人体切断用の電動メスを振るうもフルフェイス男は手首を殴り、蹴りに肘を打ち込み、拳に裏拳を当て腹に手を当て、床がひび割れる程の震脚を持って吹き飛ばす。
「強い………戦闘技術が、達人の域だ」
「か、かっけえ………」
「でも、怪人は怪人の力じゃないと………」
「アアアアアア!!」
と、人の皮膚の山に突っ込んだDEAD FACEが人の皮膚のドレスを纏いながら飛び出してきた。
「キャハハハハ! 貴方の皮も剝いデあげル!」
「ほう………」
「待ってくれ!」
と、フルフェイス男の横に立つ印南。
「僕も手伝う。大勢の人間に対する凶行を許してしまい、遊真君に頼り、命まで危険にさらしてしまった。麗嬢の恥だ………僕がケリを………がっ!?」
返答は蹴り。
やたら内部に響く鈍い痛みが印南を襲う。
「サキ!」
サキを攻撃したフルフェイス男に九十九がボウガンの矢を放つがあっさり受け止められ投げ返される。その隙とばかりに迫ったDEAD FACEを、印南が斬る。

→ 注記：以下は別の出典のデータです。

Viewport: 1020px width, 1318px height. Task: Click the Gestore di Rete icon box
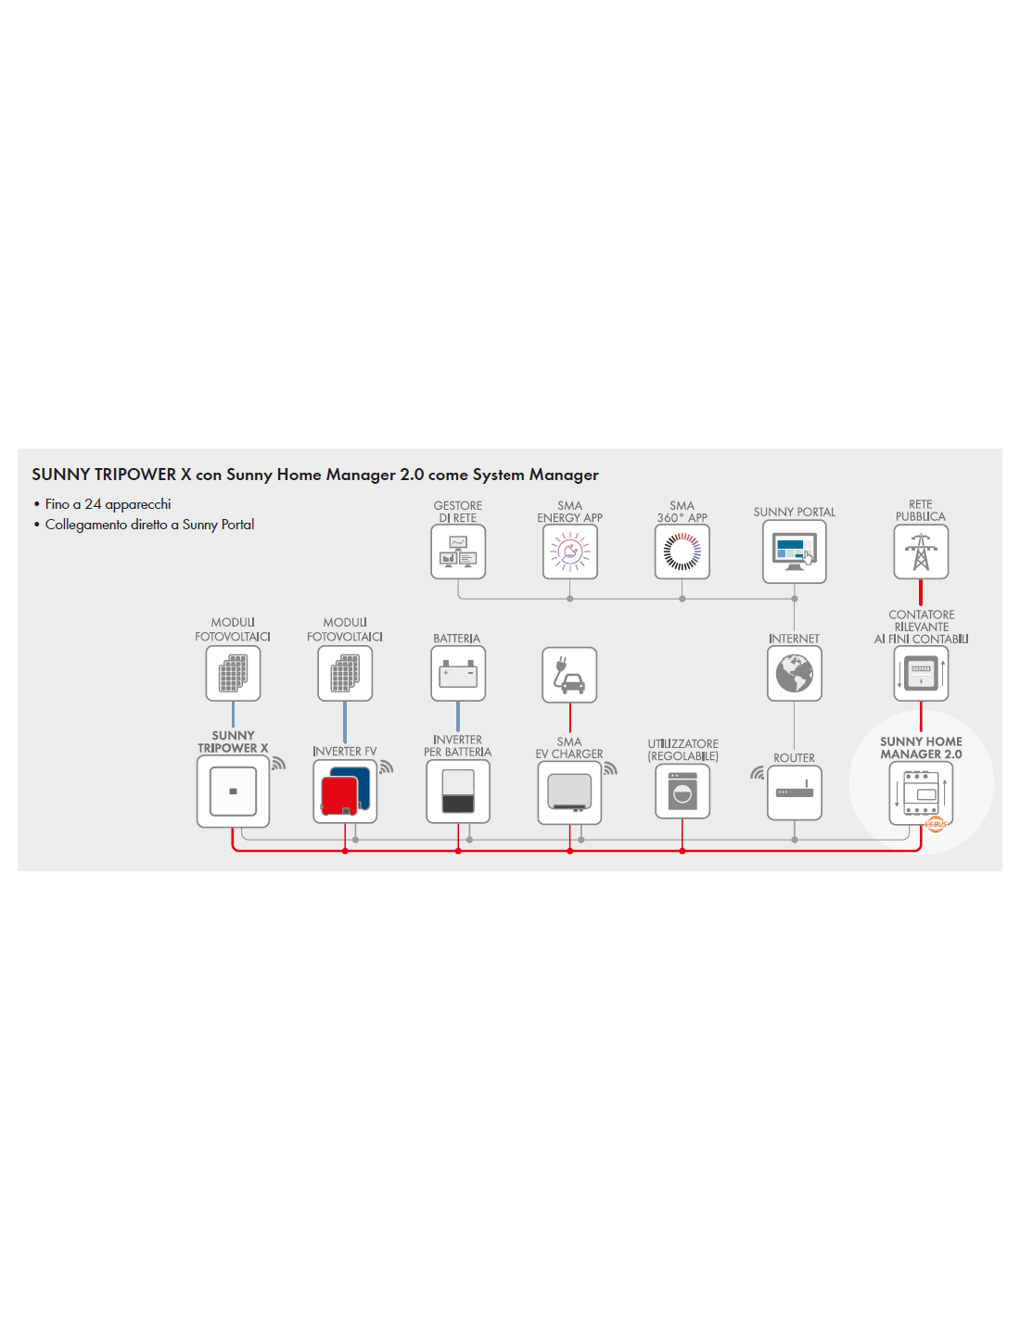coord(457,551)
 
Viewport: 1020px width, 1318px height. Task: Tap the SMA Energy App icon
coord(569,551)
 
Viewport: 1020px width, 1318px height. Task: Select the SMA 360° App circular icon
coord(682,551)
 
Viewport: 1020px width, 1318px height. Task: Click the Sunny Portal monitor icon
coord(795,551)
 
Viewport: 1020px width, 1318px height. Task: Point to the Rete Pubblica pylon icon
coord(921,551)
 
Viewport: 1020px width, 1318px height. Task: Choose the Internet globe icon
coord(795,673)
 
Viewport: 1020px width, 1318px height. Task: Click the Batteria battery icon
coord(457,673)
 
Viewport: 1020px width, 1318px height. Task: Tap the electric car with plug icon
coord(569,675)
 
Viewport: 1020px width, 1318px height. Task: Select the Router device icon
coord(795,792)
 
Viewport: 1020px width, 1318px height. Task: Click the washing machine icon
coord(682,791)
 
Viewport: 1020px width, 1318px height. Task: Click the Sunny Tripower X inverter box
coord(233,791)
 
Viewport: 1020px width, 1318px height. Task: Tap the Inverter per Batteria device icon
coord(457,791)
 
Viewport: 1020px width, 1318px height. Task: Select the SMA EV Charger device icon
coord(569,792)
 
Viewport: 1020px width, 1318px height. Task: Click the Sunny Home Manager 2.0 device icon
coord(921,792)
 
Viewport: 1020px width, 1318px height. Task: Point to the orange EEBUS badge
coord(935,824)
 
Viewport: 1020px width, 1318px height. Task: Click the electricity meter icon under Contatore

「暴走………じゃないか。邪魔って、言いたいのかな? でも、僕だって麗嬢なんだ。怪人相手に何もしないなんて僕には………」
「うるせえ黙れ。邪魔だ」
そう言って取り合わないフルフェイス男は印南の肩を掴み後ろに投げるとDEAD FACEに向き直る。
「あれは俺が切る。相手してほしけりゃ、遺物に全てを委ねるんだな」
「…………」
この男は、違う。誰かを救うためとか、憎いからとか、そんなありきたりな感情ではない。ただ殺したいから殺す。純粋な殺意がそこにあった。
「よクも………」
「傷が………再生能力持ち!」
「ガアアアアアアア!!」
「…………大して硬い装甲も持たねえが……まあ、試し切りにはちょうどいい」
そう言って、男は
「鉄を燃やし鉄を打ち、目指すは骨肉命運断つ至高の一刀…………故に死ね、至高の証明として」
ザンッと右肩から股下まで両断されるDEAD FACE。心臓は無事………ならばまだ再生する……はず、なのに。
「ぎゃああああああ!? 痛い! 痛い痛イ痛い痛い痛い!!」
再生しない。傷口から流れた血溜まりでのたうつDEAD FACEの体は確実に死に近付いていた。
「斬られた者は斬られた者らしく血の海に沈め。神であろうと悪魔であろうと、負けたのならさっさと死ね」
暴れていたDEAD FACEだったがすぐに事切れた。残ったのはフルフェイス男に………怪人麗嬢達。警戒し武装を構える怪人麗嬢にフルフェイス男は特に興味もなさそうだ。
「………少年、無事か?」
「え、ええ………」
「よく生きてるな………ああ、お前が怪人エロスか。なるほどなるほど………俺もカイジン………宜しくな」
「…………本当に、怪人なんですか?」
「人ではないからな。ただあいつは、字を変えて呼んでいたな……」
『人は命を殺すために常に変化を続けて来た。どれだけ法律だ倫理を改めようと変わらぬ人の在り方。それを持って己という存在を改めた者………』
「改人………」
改人サムライソード。
この存在は後に、彼らの運命を大きく変えることとなる。
改人サムライソード
元々は怪人を目撃し、殺してみたいと思ったただの一般人。殺せる武器を模索し日本刀に決め自ら刀を打った。
素手で熱した鉄に触れてる間になんか手と融合してたが気にせず制作している間に刀が完全融合した。
能力は刀生成と再生能力阻害に万事両断。刀は新しいもの程硬く鋭くなる。
姿は変わらないのでフルフェイスやコートは市販のもの。
本人自身再生能力は高いが一つの戦闘に区切りがつくまでOFFにしている。理由は単純、卑怯だから。
因みにただの人間だった頃から怪人を素手で制圧できる程度には格闘技を極めている。
怪人(?)LOVEクラフト
自称人類を愛する存在。怪人という呼称は自称。
本人曰く長生きだから新しいことが大好き。改人の名付け親。